Work to complete: Wherever the string "Task" turns up in the data, copy the whole line.

Records shown:
● ● ● ● ● ● ●

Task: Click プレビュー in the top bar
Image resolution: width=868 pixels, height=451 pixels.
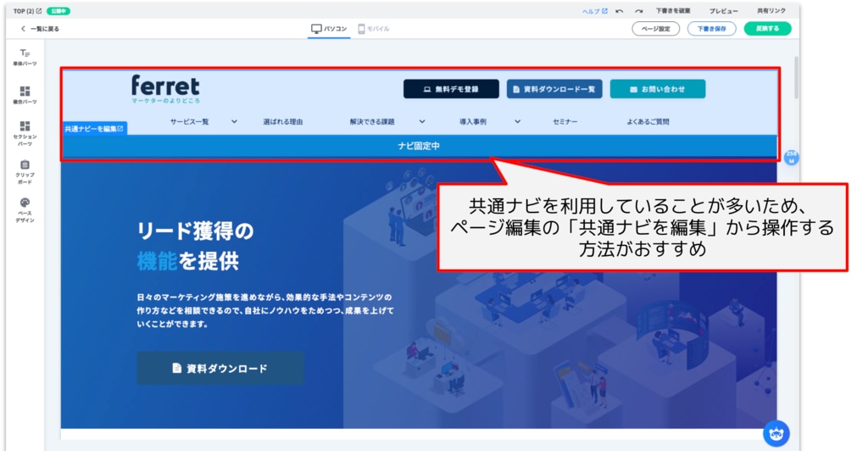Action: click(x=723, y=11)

● ● ● ● ● ● ●

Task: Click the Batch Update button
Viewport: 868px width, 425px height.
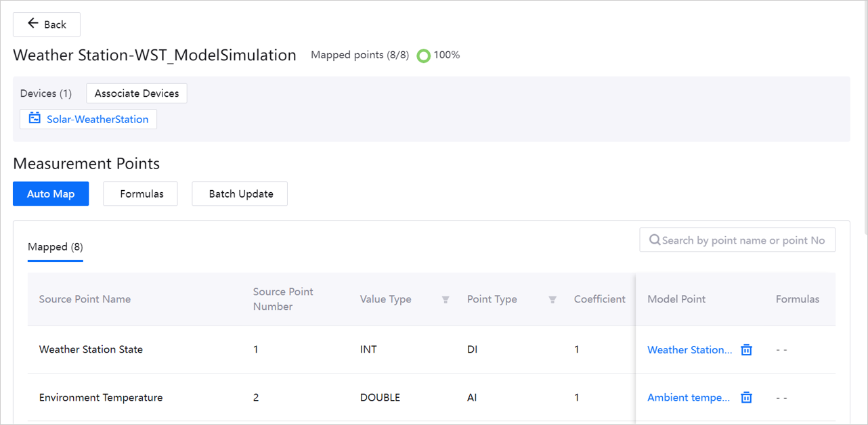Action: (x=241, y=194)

● ● ● ● ● ● ●

Expected answer:
Task: Click プレビュー in the top bar
Task: Click the Batch Update button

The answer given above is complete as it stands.